Daddy's money lesbian
A snobby girl who only dates other girls because her daddy gives her money and she's too lazy to do anything else.
She texted her girlfriend, 'I'm only with you because my daddy says so.'
She dumped her girlfriend for a richer one who gave her a new phone.
She posted a story about her 'girlfriend' while her daddy sent her a limo.
Daddy's little monster
A weird, gross, and totally messed-up kid who gives their dad a hard-on.
My little brother is Daddy's little monster. He eats crayons for breakfast.
She's like a mini-me version of the Joker, but with more glitter and less sanity.
He's the reason why Daddy's always late for work. He's too busy chasing monsters.
Daddy's little monster
The kid who makes their dad forget to do laundry and remember to lose his mind.
Harley Quinn is just a kid who thinks the Joker is her dad. He’s not. He’s a lunatic.

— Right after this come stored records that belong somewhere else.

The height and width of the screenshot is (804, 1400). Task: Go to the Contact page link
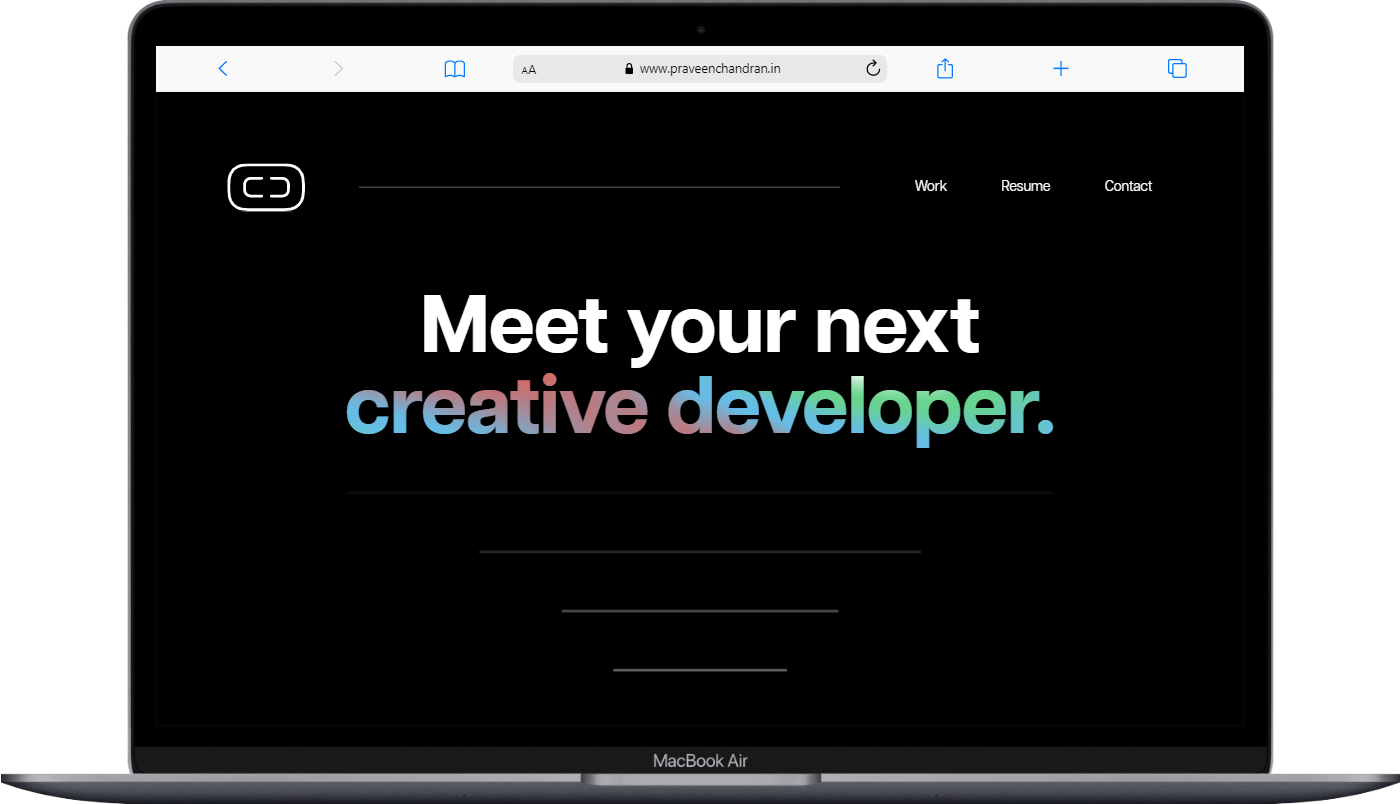click(x=1128, y=186)
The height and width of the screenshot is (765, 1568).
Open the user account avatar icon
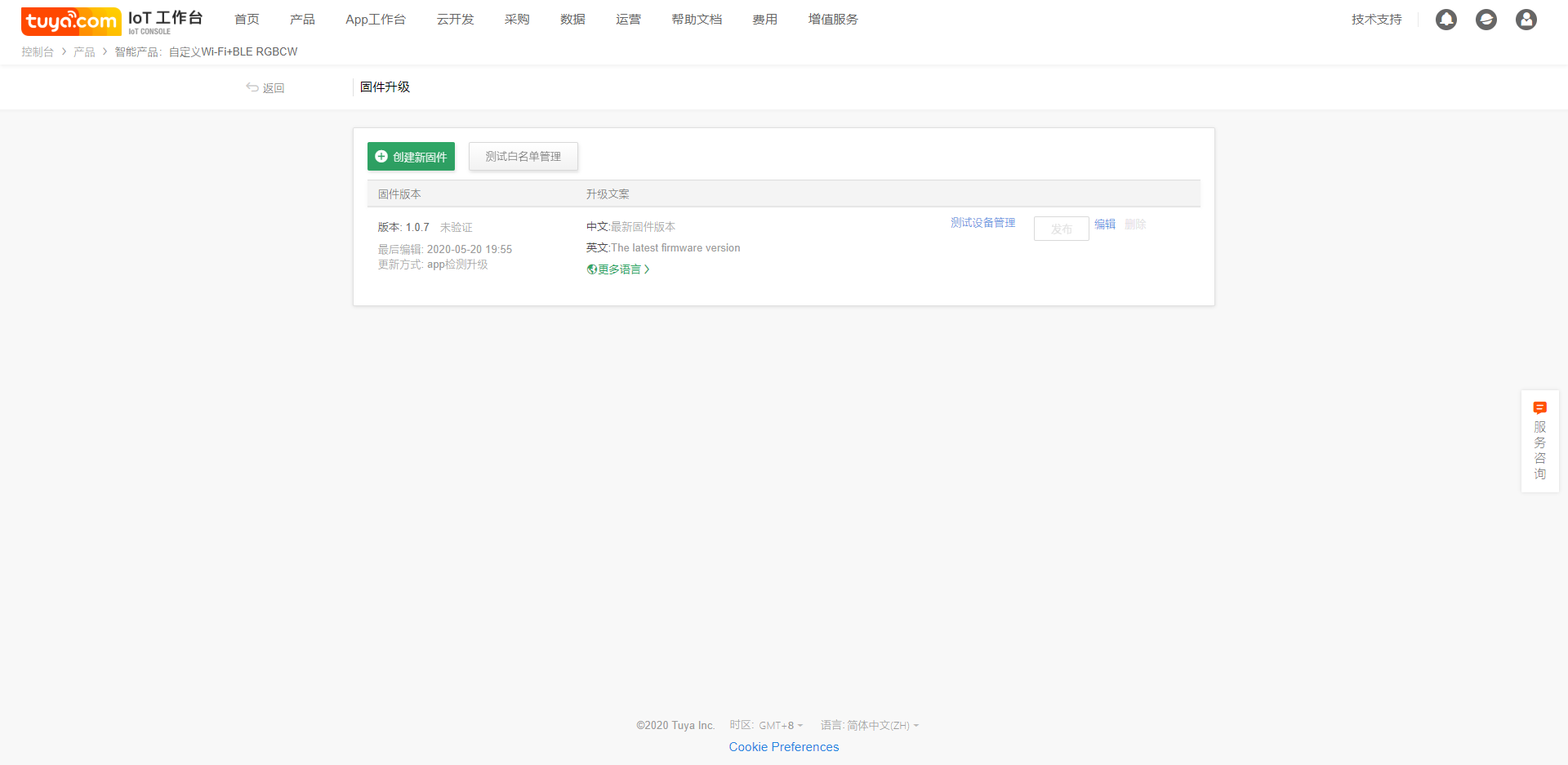pyautogui.click(x=1526, y=20)
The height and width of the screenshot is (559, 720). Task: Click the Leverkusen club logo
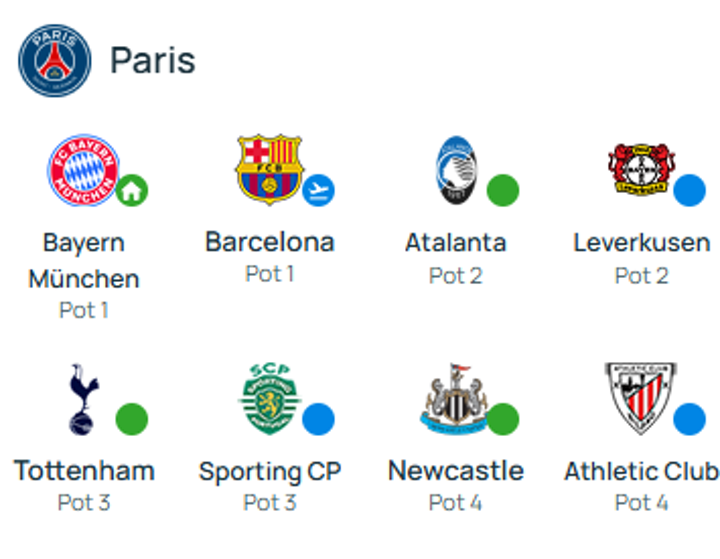pos(640,170)
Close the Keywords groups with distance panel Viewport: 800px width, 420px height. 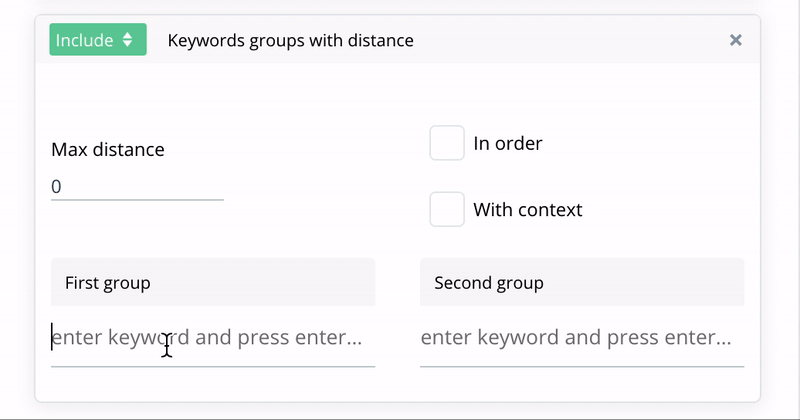tap(736, 40)
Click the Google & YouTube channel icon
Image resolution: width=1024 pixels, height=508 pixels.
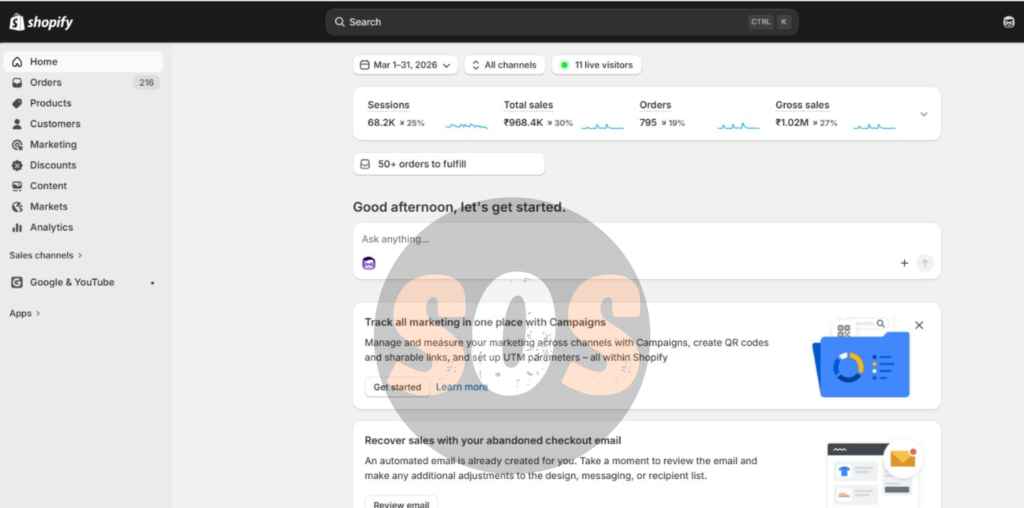click(17, 282)
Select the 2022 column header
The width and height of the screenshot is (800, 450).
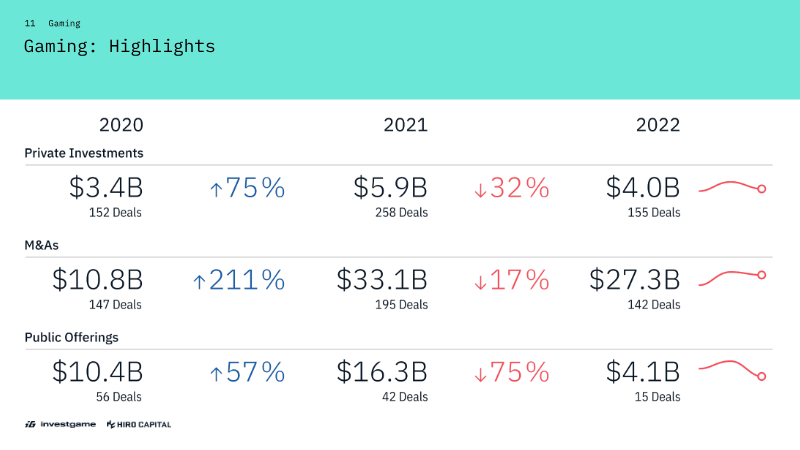[658, 125]
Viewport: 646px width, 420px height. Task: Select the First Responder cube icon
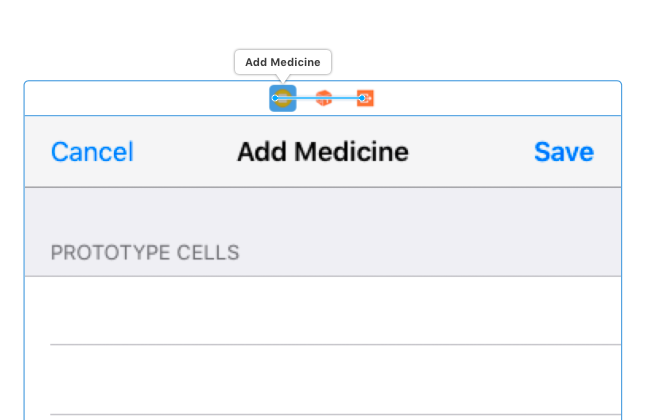(x=324, y=98)
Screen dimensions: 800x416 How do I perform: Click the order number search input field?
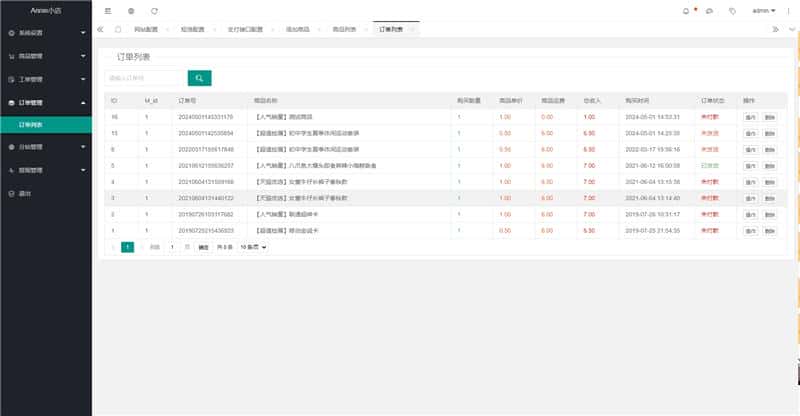click(x=145, y=77)
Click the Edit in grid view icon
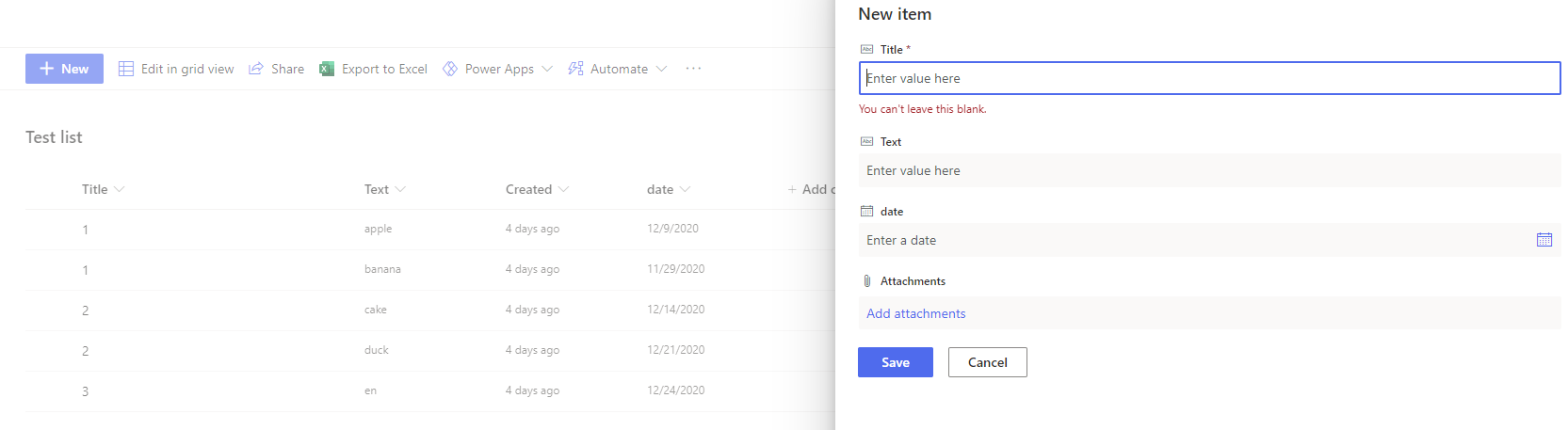 point(126,69)
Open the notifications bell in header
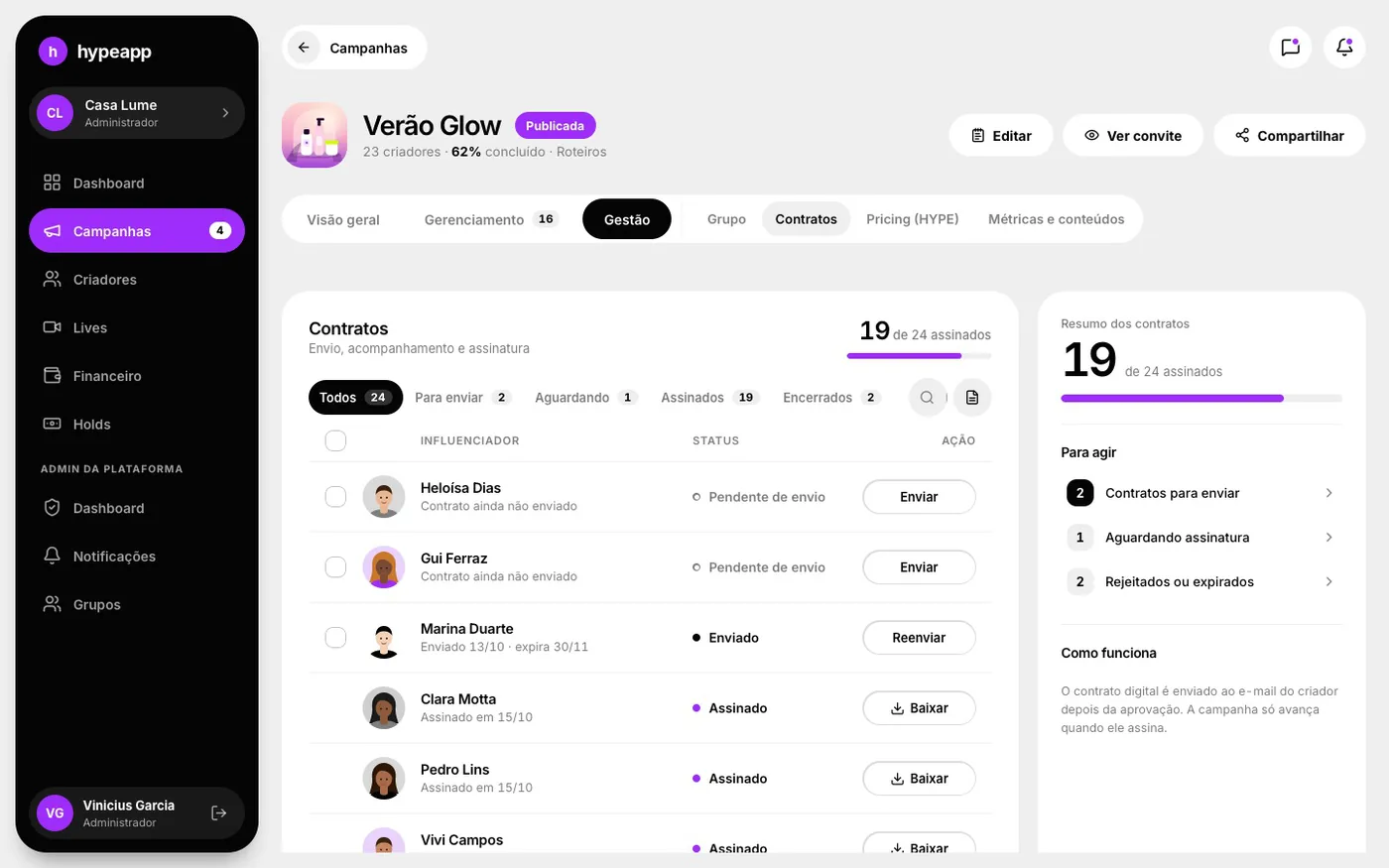The image size is (1389, 868). coord(1344,48)
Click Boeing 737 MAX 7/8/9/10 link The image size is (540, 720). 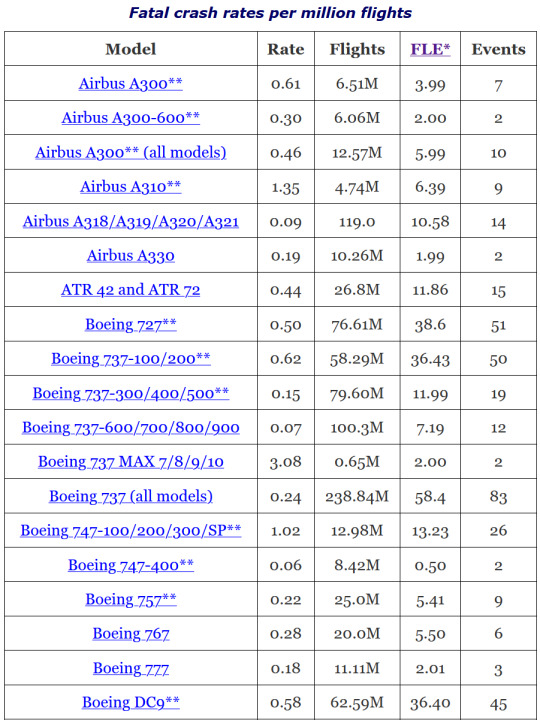[x=130, y=462]
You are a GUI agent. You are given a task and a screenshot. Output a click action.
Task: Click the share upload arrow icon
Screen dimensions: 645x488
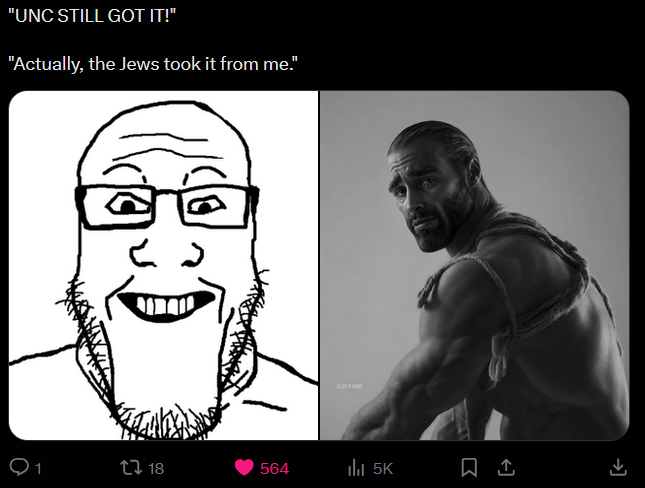(506, 467)
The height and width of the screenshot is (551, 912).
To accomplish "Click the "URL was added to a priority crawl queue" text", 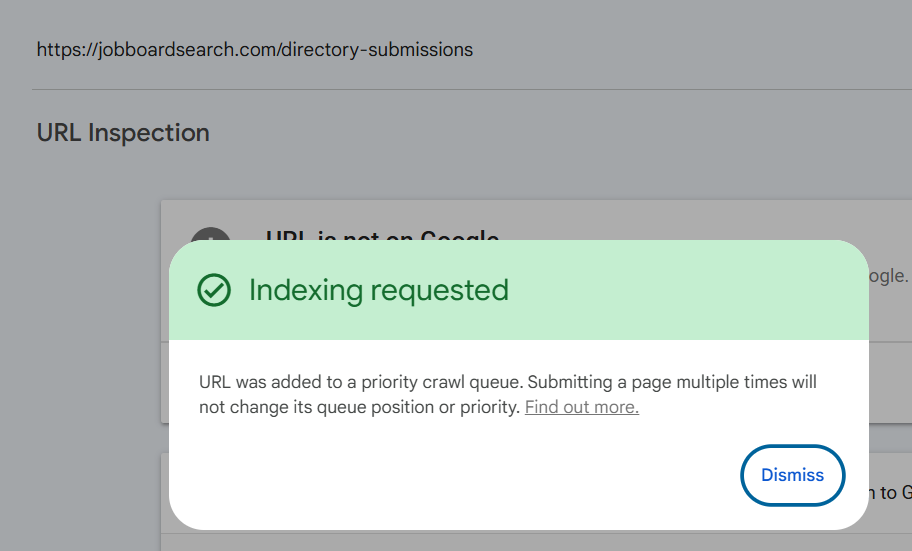I will (361, 382).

My sister is Daddy’s little monster. She kicked the dog and then cried about it.
He’s the reason why Daddy’s little monster has a tattoo of a clown on his arm.
Daddy's little monster
A crazy, messy, and totally embarrassing kid who’s stuck with their dad for life.
Harley Quinn is just a mess. She’s like a monster in a clown costume.
He’s the reason why Daddy’s little monster has a permanent frown and a broken nose.
She’s the one who told the cops that the Joker was her dad. He wasn’t. He was just high.